The policy change comes two years after terrorist attacks at Tunis’s Bardo National Museum and the resort of Sousse killed dozens of British tourists, leading the UK government to advise against “all but essential travel” to Tunisia.
In a statement July 26, the Foreign Office said the update was made due to “security improvements” by Tunisian authorities and the tourism industry.
The announcement was welcomed in Tunisia, which saw its once booming tourism sector struggle to stay afloat after the 2015 incidents.
From January to September 2016, Tunisia hosted 4.3 million foreign travellers, down from 5.8 million during the same period in 2014. The decline was even more pronounced among Britons: Only 20,000 visited last year, a decline from 400,000 in previous years.
The drop in tourism, which accounted for 8% of the Tunisian economy, was devastating for industry workers. Dozens of hotels and restaurants downsized or closed, leaving hundreds of people unemployed in a sluggish economic environment.
The UK officials’ decision to lift the travel warning on much of the country will likely mark a significant change of course.
“It is a very important decision that opens new horizons for Tunisian tourism to come back again and a message to the world that Tunisia is now safe,” Tunisian Tourism Minister Salma Elloumi Rekik told Reuters.
The move is considered a credit to Tunisia’s security services, which have made progress in countering extremism and staving off militant activity near the Libyan and Algerian borders.
Since the attacks in 2015, Tunisia has taken extensive measures to enhance security, adding police and patrols to touristic areas, receiving counterterrorism training from the United Kingdom and constructing barriers on the border to deter illegal migration.
“Tourists can trust Tunisian security officials to keep them safe,” said former Defence Ministry spokesman Mokhtar Ben Nasser. “Security now is stable, our forces are working hard, border areas are on high alert and there are serious efforts to counter terrorism.”
“The decision (travel warning on Tunisia) was wrong from the start,” he added, saying that Tunisia has a better safety record than many European countries.
No attacks targeting tourists have taken place since June 2015.
Matt Gordner, a Canadian lecturer in politics and history at Tunis’s Mediterranean School of Business, said: “The conception that people have of (Tunisia as) a country with a security problem is very unfortunate for the country.”

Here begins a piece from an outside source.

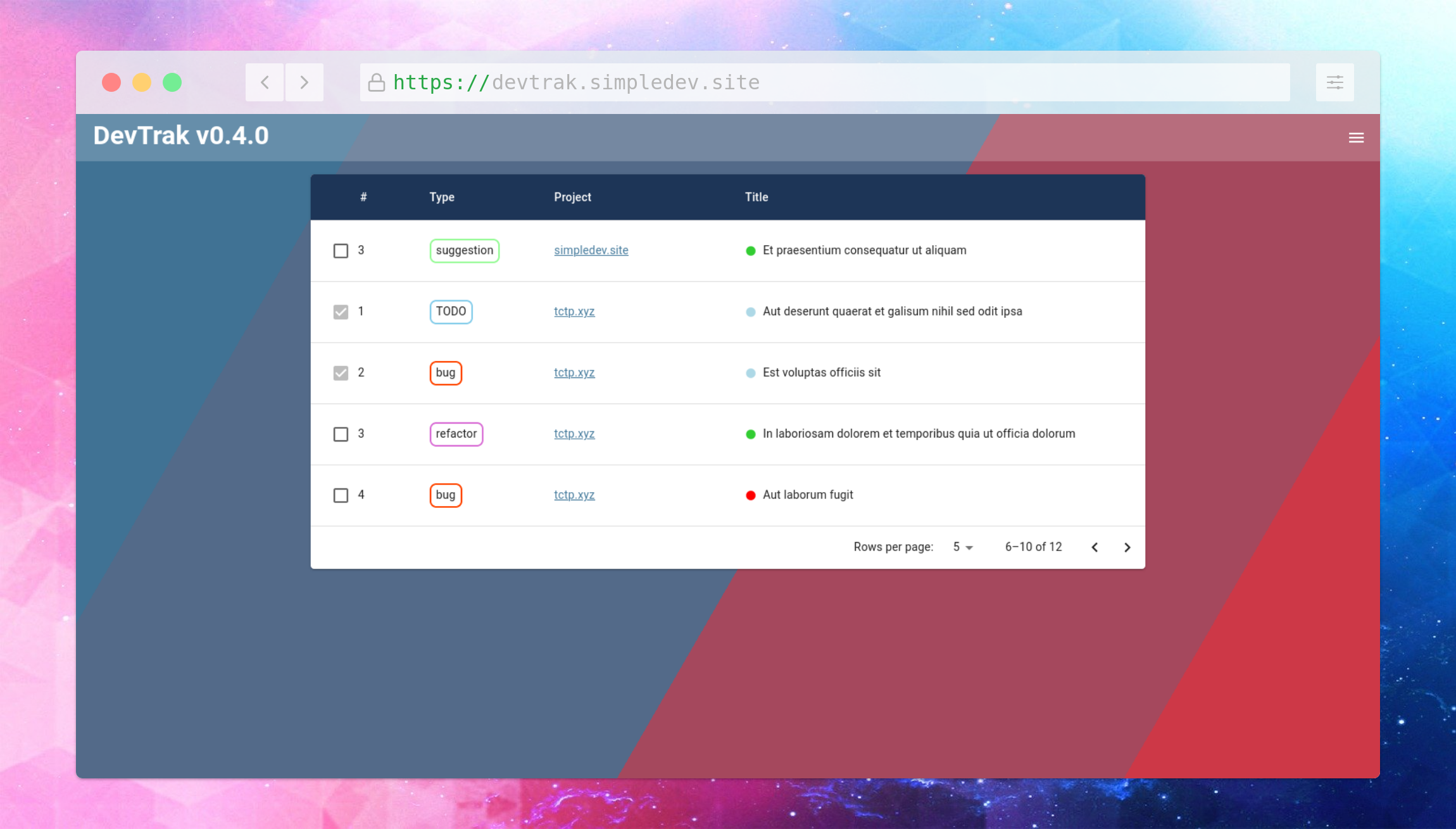Go to the next table page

“Tunisia is at a critical juncture in terms of its ability to consolidate its democratic transition, and the economy is one of the most pressing issues for people who are critical of this process,” said Gordner, who has been visiting the country since 2012 and living in it since 2015.
“I encourage friends and family to visit because Tunisia is a wonderful country in terms of its vast historical importance, the different areas — desert, sea, etc.”
With the British travel warning revised, many are likely to take his advice. On June 26, the day the policy was announced, major British travel agency Thomas Cook released a statement saying it was looking forward to putting the “once-popular destination back on sale.”
The cancellation of package deals from major British travel agencies in 2015 was the impetus for the sudden drop in British visitors and forced many Tunisia tourism operators to shift their attention to the Russian, Libyan and Algerian markets.
Many Britons on social media said they were excited about the opportunity to travel to Tunisia. “(I’ve) been going to Tunisia for 25 years and can’t wait to get back,” read one comment.
While Tunisian tourism workers were reassured by the news, they said they were unlikely to feel the effect until next year.
“I’m optimistic but only for next year’s season,” said Houssem Bettaieb, the regional manager of a Tunisian tourism agency. “It is too late for this one because we have to prepare for a season six months in advance.”